_YOUR OBJECTIVE_. Once you find the line with "The image size", transcribe it and all the lines that follow to the end of the data, exactly as written; skip any pictures.

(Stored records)
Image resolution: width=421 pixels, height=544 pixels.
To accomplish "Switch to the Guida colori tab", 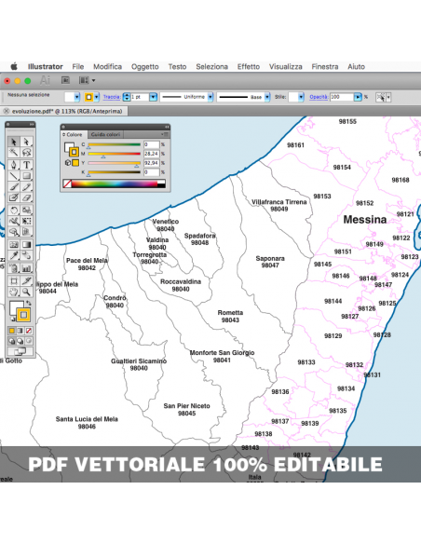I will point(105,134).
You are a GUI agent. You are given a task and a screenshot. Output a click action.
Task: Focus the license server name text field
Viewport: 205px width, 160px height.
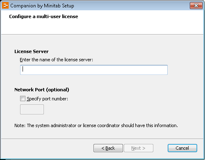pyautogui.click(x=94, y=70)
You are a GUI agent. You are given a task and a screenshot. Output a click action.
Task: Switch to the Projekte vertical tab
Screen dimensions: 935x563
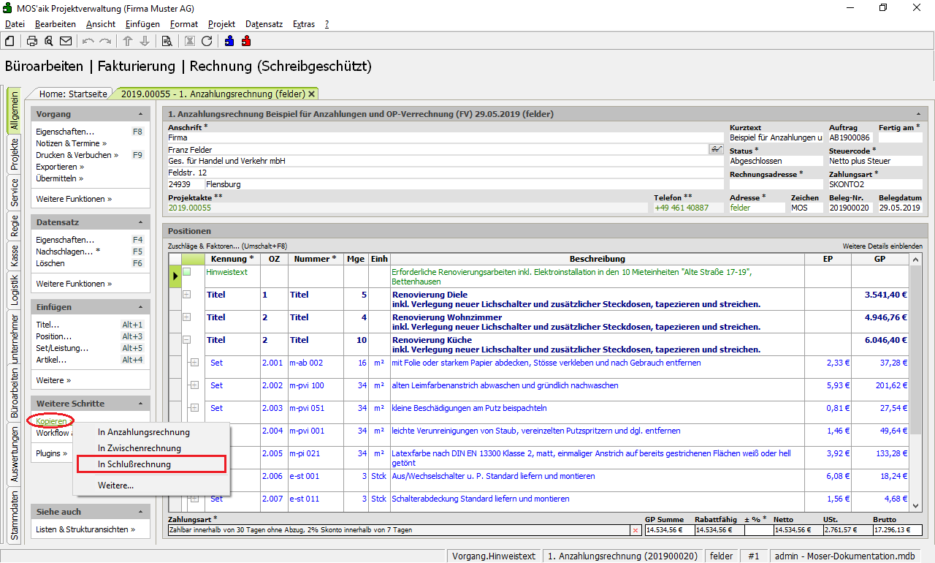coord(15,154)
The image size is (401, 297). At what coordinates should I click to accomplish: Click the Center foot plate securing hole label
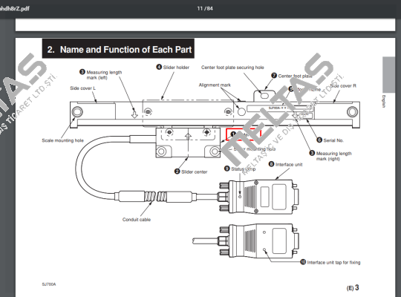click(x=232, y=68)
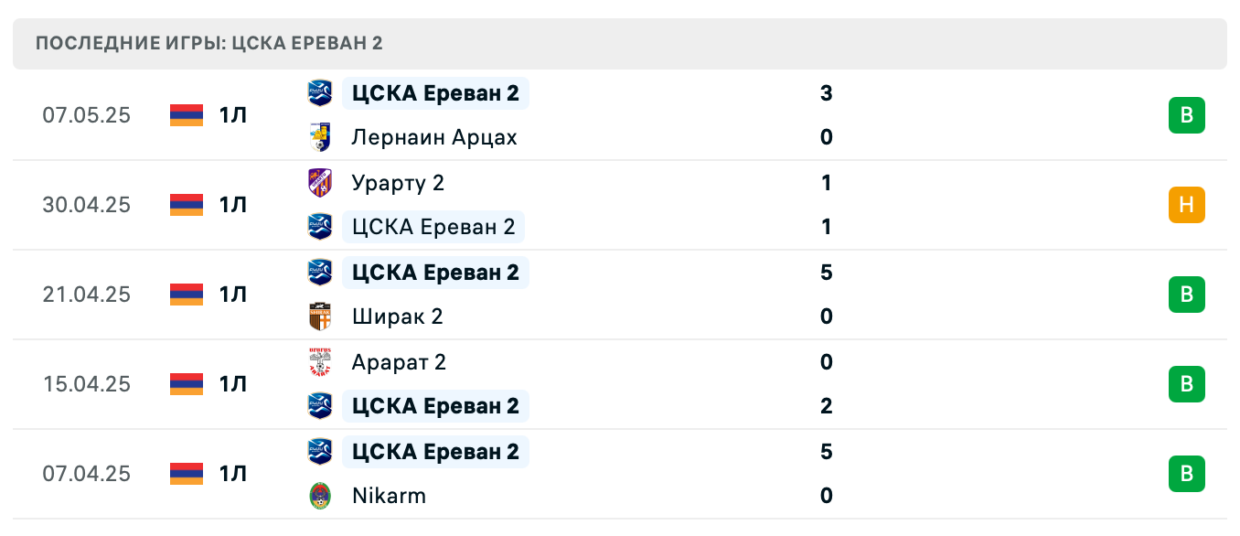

_TASK ANSWER_.
The image size is (401, 297). At what coordinates should I click to accomplish: Click the Center foot plate securing hole label
click(x=232, y=68)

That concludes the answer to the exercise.